#### TO DO:
Going line by line through the records below, count those containing the word "picker", then give only the count.

------ RECORDS FOR THIS EXERCISE ------

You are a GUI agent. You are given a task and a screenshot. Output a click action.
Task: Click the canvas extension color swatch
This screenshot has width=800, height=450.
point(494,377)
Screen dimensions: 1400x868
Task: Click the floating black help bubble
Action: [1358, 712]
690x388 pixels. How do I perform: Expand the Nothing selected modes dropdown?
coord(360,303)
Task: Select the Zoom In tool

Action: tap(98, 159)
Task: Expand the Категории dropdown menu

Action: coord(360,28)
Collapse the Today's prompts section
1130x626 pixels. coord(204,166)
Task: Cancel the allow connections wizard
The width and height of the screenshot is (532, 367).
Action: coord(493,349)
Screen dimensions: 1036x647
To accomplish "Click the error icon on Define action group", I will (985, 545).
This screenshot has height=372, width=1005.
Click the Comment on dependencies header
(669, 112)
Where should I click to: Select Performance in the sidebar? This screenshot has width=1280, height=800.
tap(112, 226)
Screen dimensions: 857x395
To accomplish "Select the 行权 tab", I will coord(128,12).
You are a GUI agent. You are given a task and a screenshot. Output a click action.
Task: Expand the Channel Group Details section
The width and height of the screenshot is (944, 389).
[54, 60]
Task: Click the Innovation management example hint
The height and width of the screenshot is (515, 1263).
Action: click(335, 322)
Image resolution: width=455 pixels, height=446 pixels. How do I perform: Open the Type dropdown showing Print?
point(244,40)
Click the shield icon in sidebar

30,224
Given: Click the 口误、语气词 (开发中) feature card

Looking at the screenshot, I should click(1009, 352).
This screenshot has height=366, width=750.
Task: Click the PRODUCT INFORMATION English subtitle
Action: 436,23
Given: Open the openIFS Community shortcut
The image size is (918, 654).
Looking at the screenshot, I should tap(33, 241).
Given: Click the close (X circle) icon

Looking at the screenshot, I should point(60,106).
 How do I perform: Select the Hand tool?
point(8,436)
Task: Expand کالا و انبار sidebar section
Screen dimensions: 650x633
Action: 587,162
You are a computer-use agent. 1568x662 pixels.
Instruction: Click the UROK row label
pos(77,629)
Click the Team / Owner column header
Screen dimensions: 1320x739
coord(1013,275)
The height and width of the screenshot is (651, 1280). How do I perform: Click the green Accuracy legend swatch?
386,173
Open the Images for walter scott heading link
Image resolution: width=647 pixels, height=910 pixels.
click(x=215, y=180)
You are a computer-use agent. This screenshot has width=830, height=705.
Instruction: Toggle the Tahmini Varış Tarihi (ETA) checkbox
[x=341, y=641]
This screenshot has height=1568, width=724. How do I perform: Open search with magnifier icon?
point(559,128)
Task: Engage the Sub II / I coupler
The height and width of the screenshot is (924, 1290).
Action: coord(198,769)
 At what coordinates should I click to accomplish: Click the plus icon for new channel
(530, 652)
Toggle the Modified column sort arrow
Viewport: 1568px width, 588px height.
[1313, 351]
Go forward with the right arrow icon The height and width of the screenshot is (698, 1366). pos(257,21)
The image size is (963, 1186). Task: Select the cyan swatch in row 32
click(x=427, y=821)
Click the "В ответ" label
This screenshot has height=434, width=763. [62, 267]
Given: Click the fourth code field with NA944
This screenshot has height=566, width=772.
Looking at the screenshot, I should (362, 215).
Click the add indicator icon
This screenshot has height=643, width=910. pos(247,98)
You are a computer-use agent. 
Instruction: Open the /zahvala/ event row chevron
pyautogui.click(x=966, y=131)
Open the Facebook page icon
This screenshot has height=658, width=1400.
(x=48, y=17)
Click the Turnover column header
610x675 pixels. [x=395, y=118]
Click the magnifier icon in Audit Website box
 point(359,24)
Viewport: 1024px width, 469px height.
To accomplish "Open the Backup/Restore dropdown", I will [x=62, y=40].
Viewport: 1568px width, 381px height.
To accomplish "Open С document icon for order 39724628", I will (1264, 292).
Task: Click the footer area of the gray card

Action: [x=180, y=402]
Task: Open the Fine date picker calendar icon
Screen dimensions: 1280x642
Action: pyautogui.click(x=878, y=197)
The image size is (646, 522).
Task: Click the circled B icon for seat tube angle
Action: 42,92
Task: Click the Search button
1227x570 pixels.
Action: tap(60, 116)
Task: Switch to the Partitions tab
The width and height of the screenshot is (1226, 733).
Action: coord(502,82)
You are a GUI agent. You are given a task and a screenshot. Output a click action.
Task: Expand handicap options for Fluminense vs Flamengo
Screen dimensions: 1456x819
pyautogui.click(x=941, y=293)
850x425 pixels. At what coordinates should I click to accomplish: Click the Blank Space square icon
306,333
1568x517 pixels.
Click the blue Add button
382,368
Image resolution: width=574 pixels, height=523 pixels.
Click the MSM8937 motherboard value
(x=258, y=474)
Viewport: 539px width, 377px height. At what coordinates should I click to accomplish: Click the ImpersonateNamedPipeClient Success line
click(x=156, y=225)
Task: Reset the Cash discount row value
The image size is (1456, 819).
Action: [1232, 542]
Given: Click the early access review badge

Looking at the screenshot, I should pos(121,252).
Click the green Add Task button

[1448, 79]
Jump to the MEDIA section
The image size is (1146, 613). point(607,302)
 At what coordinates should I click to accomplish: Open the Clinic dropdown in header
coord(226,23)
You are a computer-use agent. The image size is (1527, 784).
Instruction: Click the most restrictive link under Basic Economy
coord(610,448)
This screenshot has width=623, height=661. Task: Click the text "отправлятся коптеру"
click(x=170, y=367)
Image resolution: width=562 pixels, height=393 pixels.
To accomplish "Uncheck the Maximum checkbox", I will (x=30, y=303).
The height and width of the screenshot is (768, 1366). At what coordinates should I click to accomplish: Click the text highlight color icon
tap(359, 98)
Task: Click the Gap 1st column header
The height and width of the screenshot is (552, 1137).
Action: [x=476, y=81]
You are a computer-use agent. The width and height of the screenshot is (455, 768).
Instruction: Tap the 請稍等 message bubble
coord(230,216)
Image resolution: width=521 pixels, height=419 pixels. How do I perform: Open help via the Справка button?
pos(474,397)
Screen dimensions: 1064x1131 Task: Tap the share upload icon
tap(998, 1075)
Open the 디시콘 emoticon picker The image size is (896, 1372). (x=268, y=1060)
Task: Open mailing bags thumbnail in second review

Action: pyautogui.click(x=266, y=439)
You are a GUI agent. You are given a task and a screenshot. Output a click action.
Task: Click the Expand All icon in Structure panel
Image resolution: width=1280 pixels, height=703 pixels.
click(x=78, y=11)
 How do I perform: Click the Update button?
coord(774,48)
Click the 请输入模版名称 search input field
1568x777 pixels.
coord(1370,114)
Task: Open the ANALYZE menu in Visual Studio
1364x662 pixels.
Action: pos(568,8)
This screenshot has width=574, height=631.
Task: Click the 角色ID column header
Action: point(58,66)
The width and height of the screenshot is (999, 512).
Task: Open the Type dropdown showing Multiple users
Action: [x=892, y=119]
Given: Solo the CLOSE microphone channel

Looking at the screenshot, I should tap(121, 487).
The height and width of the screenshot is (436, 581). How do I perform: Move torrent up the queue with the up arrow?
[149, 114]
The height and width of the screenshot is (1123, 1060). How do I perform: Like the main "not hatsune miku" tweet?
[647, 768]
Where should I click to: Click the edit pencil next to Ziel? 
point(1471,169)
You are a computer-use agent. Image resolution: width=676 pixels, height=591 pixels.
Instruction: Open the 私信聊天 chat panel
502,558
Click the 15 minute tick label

------

#### EXERCISE SOLUTION:
2